Morale et éthique : quelle différence ?

« Morale » et « éthique » sont étymologiquement des synonymes. En effet, le latin moralis, « qui est relatif aux mœurs » (en latin mos, moris), correspond au grec de même sens ethikos, ηθικος (de ethos, ἦθος, entre autres « coutume, usage, manière d’être, mœurs »). Ces termes sont mis en correspondance par exemple dans De Fato de Cicéron. Les deux termes ont été employés en philosophie moderne à propos des spéculations qui portaient sur « la philosophie morale » ou « l’éthique », c’est-à-dire le domaine de la détermination des fins de la vie humaine, des conditions nécessaires pour atteindre la vie heureuse ou des principes que doit suivre l’Homme pour mener une vie juste ou conforme à ses devoirs, dictés par la sa société ou par la raison. Chacun de ces termes peut recevoir une définition spécifique chez des philosophes différentes. L’Éthique (1677) de Spinoza (1632 – 1677) traite de la conduite de la vie humaine. La Généalogie de la morale (1887) de Nietzsche (1844 – 1900) enquête sur l’origine des valeurs chrétiennes (qui constituent notre morale). Autre exemple plus contemporain :

Bien que les concepts d’éthique et de morale ne reçoivent pas, chez Dewey, une acceptation bien stricte, quand il précise son vocabulaire, la morale a trait à la délibération dans des situations de conflits de valeurs tandis que l’éthique concerne le désir de grandir, ce qui renvoie au conatus spinoziste et à la Bildung.

Michel Fabre, Minimalisme moral et maximalisme éthique chez John Dewey

Aujourd’hui, dans l’usage ordinaire, en dehors du domaine de la philosophie, « morale » et « éthique » ont des connotations différentes.
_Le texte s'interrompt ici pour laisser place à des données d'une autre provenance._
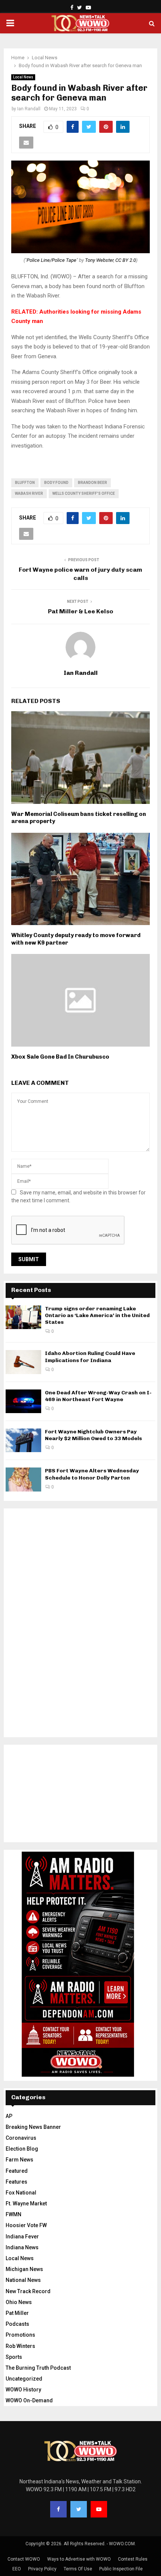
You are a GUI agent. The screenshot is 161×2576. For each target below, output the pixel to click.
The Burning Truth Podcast (38, 2368)
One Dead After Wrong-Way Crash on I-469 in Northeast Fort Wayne (98, 1396)
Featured (17, 2171)
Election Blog (22, 2149)
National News (23, 2280)
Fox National (21, 2193)
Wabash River (29, 493)
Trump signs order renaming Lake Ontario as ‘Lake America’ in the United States (97, 1315)
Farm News (19, 2160)
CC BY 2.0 (125, 260)
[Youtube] (99, 2509)
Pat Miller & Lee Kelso (80, 611)
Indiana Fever (22, 2237)
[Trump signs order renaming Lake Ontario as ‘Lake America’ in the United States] (23, 1317)
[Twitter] (78, 2509)
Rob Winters (20, 2346)
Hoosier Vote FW (26, 2225)
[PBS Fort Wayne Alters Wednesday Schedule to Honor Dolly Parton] (23, 1479)
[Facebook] (58, 2509)
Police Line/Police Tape (51, 260)
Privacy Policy (42, 2568)
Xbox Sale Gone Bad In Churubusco (60, 1056)
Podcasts (17, 2324)
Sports (14, 2357)
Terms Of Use (78, 2568)
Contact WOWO (23, 2559)
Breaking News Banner (33, 2127)
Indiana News (22, 2247)
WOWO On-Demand (29, 2400)
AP (9, 2116)
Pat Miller (17, 2313)
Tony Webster (99, 260)
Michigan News (24, 2269)
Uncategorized (24, 2379)
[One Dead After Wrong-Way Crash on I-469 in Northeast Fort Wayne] (23, 1401)
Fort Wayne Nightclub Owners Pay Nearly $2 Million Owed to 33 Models (93, 1435)
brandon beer (92, 483)
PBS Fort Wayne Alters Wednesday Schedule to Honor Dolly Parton (92, 1474)
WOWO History (23, 2390)
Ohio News (19, 2302)
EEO (16, 2568)
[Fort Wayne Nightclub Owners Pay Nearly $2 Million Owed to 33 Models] (23, 1440)
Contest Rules (133, 2559)
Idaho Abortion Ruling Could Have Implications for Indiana (90, 1356)
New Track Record (28, 2291)
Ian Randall (28, 108)
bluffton (25, 483)
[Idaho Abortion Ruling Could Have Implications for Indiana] (23, 1362)
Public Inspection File (121, 2568)
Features (16, 2182)
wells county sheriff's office (83, 493)
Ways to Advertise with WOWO (79, 2559)
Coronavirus (21, 2138)
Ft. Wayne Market (26, 2203)
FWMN (13, 2214)
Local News (23, 77)
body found (56, 483)
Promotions (20, 2335)
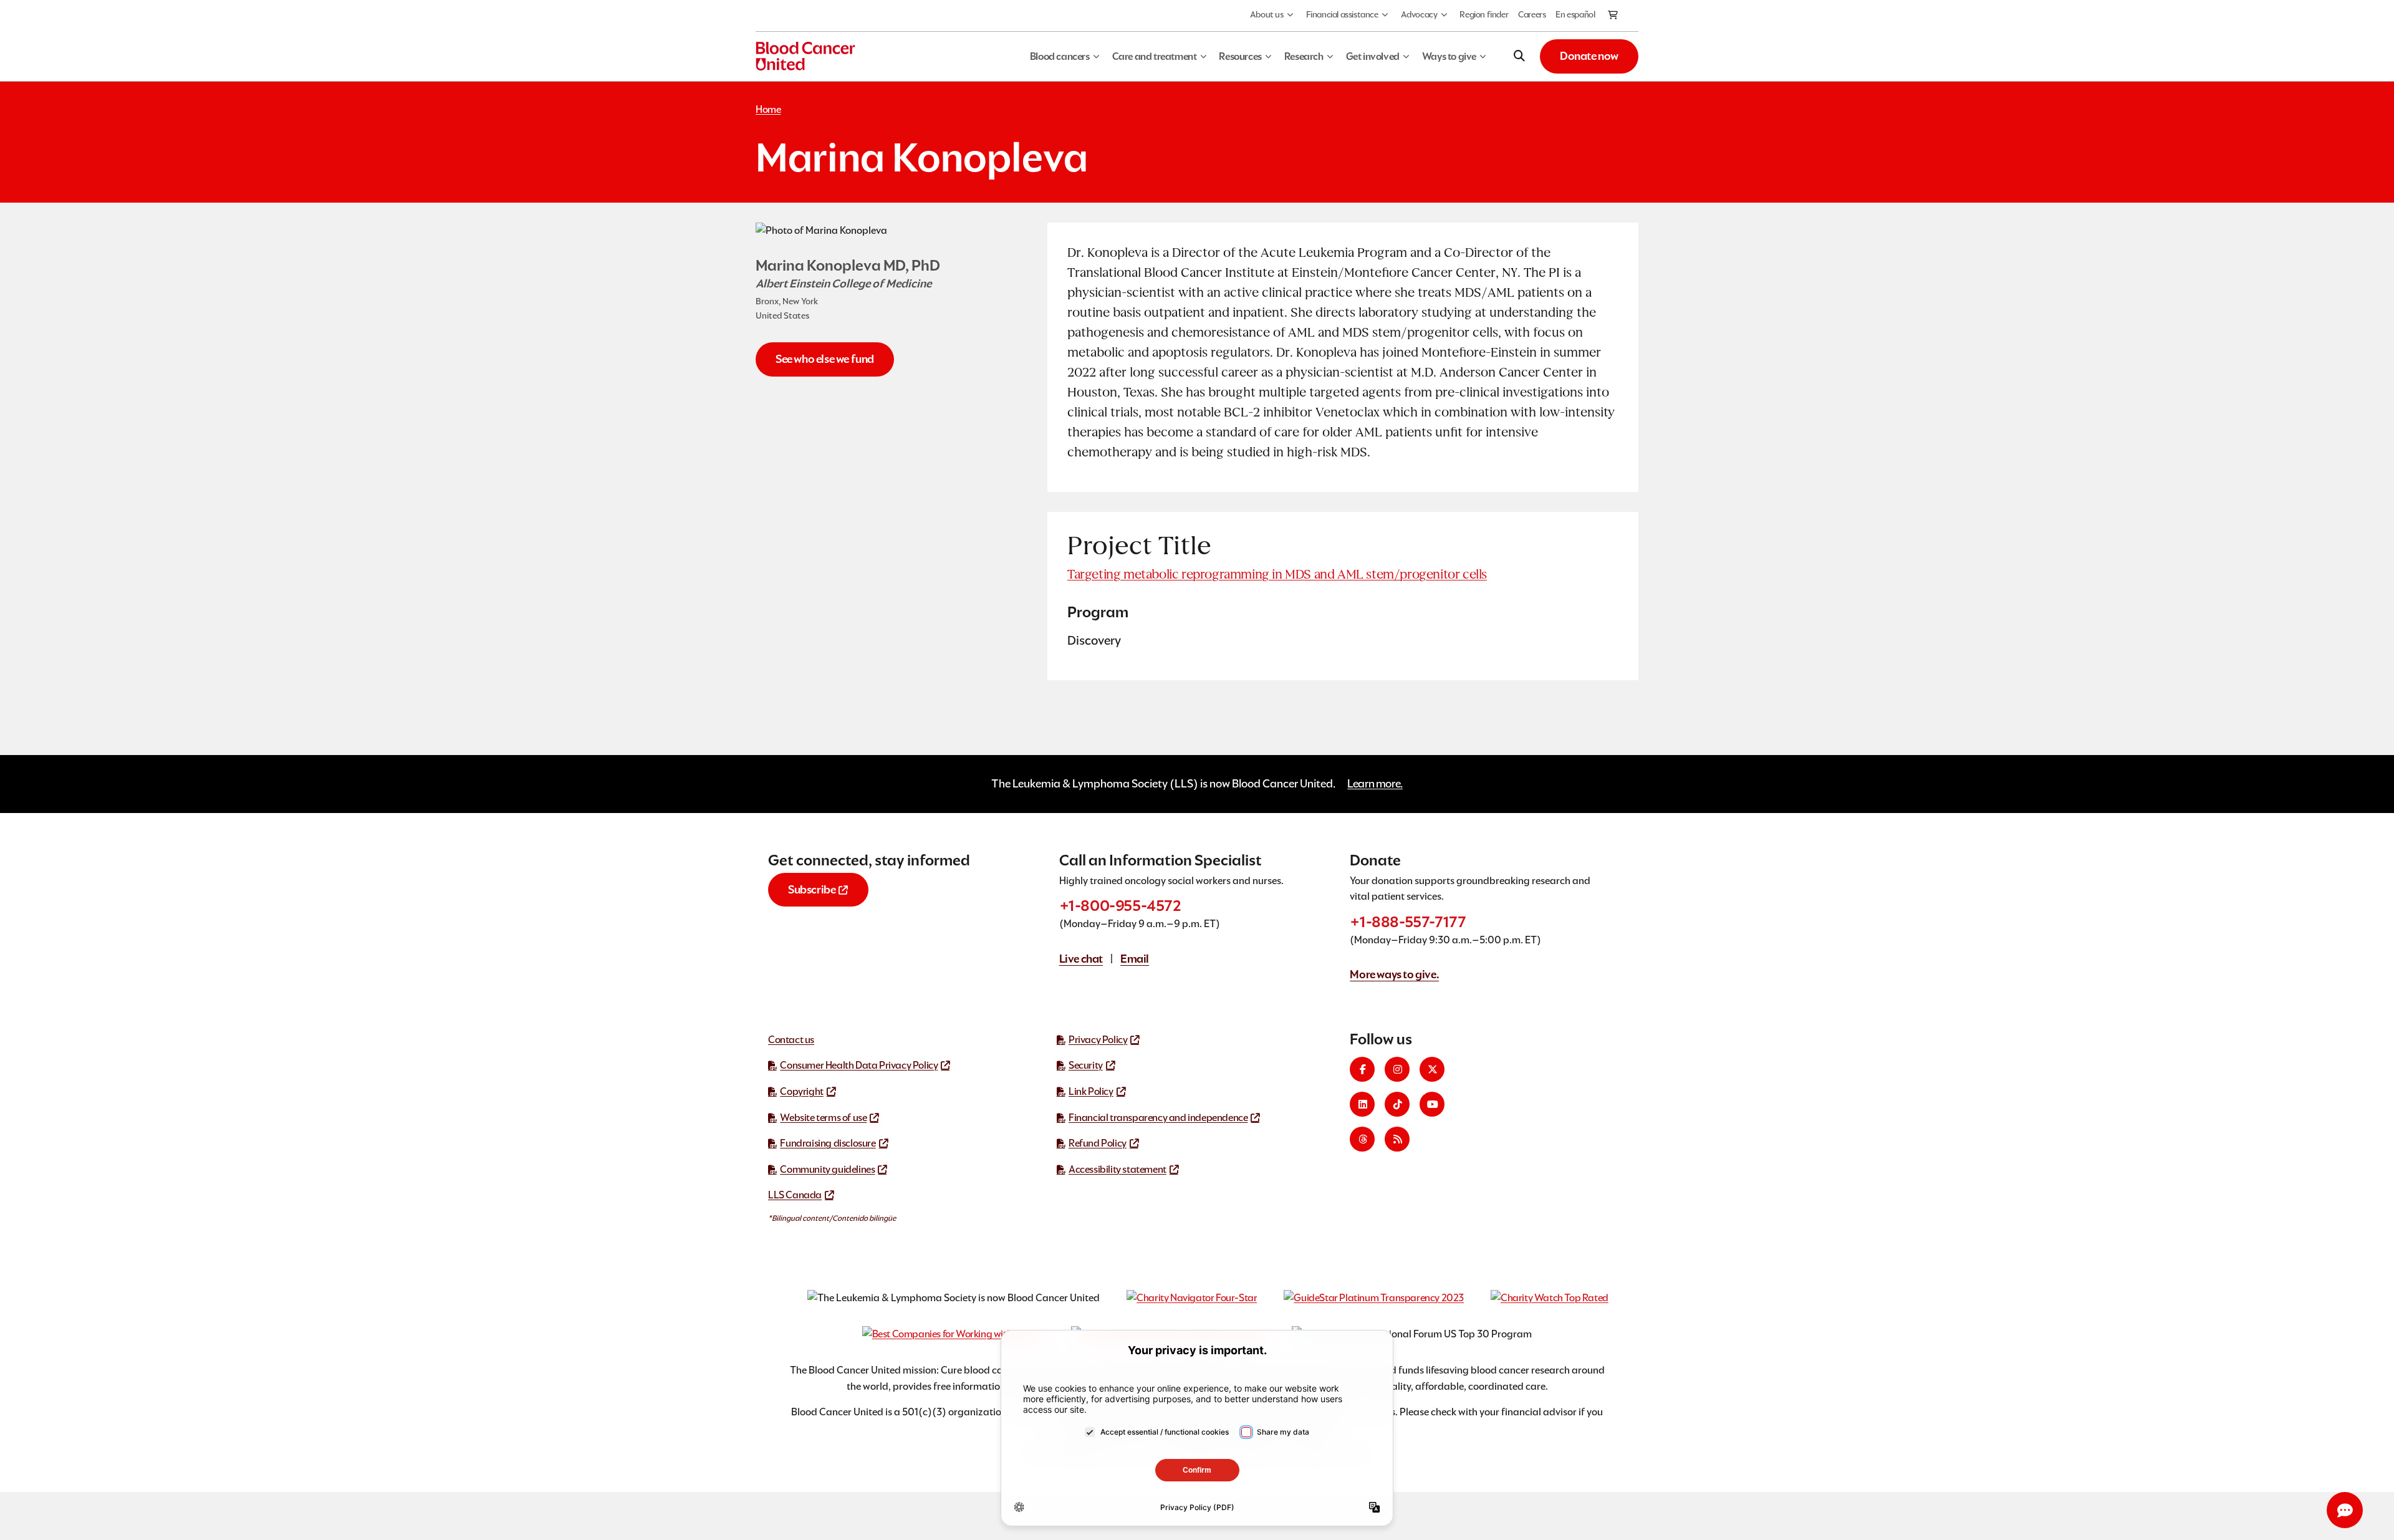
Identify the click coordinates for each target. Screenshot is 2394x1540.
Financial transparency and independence (1158, 1117)
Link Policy (1091, 1091)
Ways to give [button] (1449, 56)
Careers (1532, 14)
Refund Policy (1098, 1143)
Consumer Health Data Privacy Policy (859, 1065)
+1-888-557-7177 (1408, 921)
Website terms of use (823, 1117)
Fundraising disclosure (827, 1143)
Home (768, 109)
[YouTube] (1432, 1104)
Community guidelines (827, 1169)
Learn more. (1375, 783)
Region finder (1483, 14)
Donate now (1589, 56)
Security (1086, 1065)
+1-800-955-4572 (1120, 905)
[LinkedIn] (1362, 1104)
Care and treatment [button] (1154, 56)
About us (1267, 14)
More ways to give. (1394, 974)
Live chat (1081, 958)
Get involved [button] (1373, 56)
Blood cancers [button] (1060, 56)
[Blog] (1397, 1139)
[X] (1432, 1069)
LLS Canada (795, 1194)
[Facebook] (1362, 1069)
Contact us (791, 1039)
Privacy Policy (1098, 1039)
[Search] (1519, 56)
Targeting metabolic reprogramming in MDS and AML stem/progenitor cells (1277, 574)
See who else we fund (825, 359)
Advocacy (1419, 14)
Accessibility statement (1117, 1169)
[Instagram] (1397, 1069)
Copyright (801, 1091)
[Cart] (1613, 15)
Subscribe (811, 889)
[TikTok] (1397, 1104)
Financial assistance (1342, 14)
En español (1575, 14)
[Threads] (1362, 1139)
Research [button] (1304, 56)
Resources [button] (1240, 56)
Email (1134, 958)
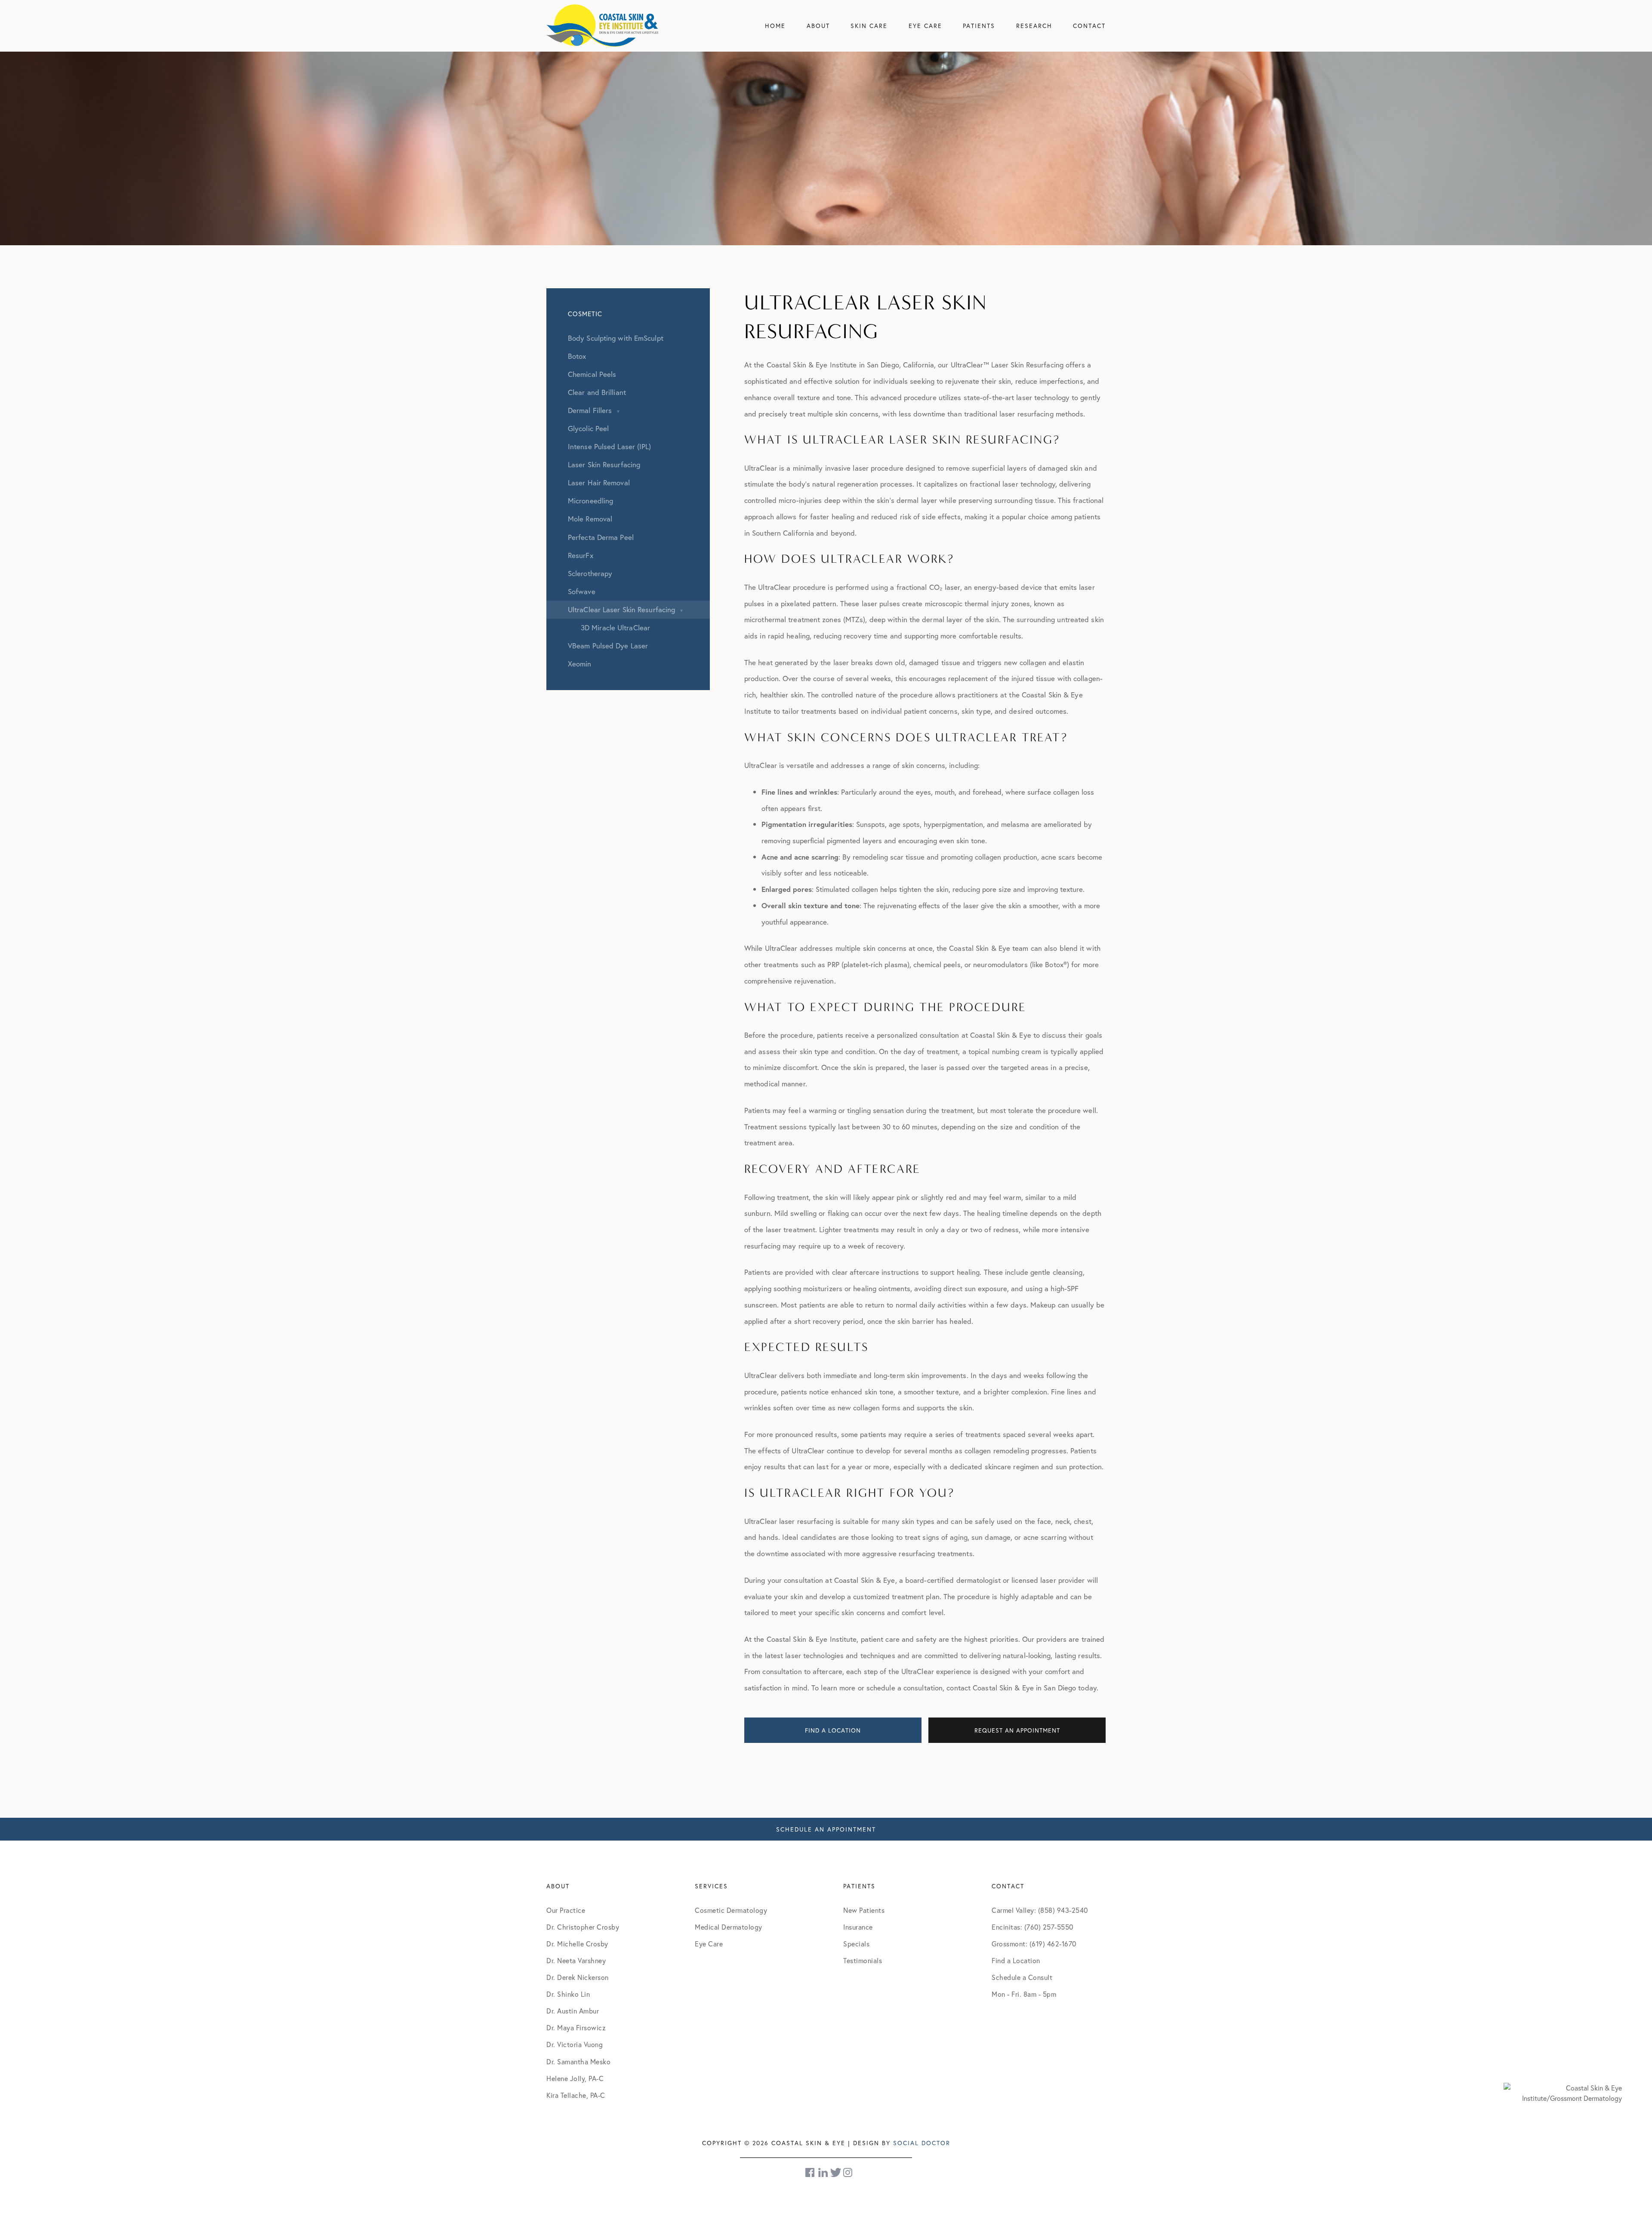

Le terme « morale », devenu relativement rare, désigne l’attitude humaine face au bien et mal : ce qui est moral est bien, ce qui est immoral est mal, et ce qui amoral n’est pas concerné par les notions de bien et de mal. Sa connotation est parfois négative : « faire la morale », c’est donner des leçons (indûment) à quelqu’un, un « moralisateur » est une personne qui se complaît à prêcher la bonne morale, la « moraline » (terme d’origine nietzschéenne) désigne aujourd’hui la bien-pensance. Au reste, ce terme a aussi une forte connotation religieuse : de ce point de vue, « ce qui n’est pas moral » serait ce qui est réprouvé par les préceptes religieux, la bonne « moralité publique » serait le respect de ces préceptes. On parle de la « morale chrétienne » par exemple, mais ce terme est aussi employé en français dans le vocabulaire islamique. Toutefois, « morale » n’est pas restreint au vocabulaire religieux : on parle en France de « moralisation de la vie publique » à propos des mesures prises par les pouvoirs publics pour rendre, supposément, plus acceptables la conduite des élus. Enfin, plus prosaïquement, on parle aussi de la « morale » d’une histoire, à propos de la leçon qu’il faut tirer d’un événement.

Le terme « éthique » est quant à lui surtout lié au monde du travail : on parle de l’éthique professionnelle, c’est-à-dire les règles selon lesquelles un individu travaille afin de ne pas se comporter injustement. On peut entendre, parfois, à l’oral, la tournure « j’ai une éthique », au sens, « je respecte des règles d’honnêteté, je n’abuse personne ». L’éthique renvoie aussi aux réflexions produites à propos de l’usage fait des nouvelles techniques scientifiques en biologie. On parle alors de « bioéthique » et de « questions éthiques », qui peuvent être par exemple : « peut-on cloner des êtres humains ? ». En France, un organisme a été créé en 1983 pour conduire ces réflexions et émettre des avis : le Comité consultatif national d’éthique. « Éthique » a en définitive une connotation plus administrative et professionnelle, plus « froide » que « morale ».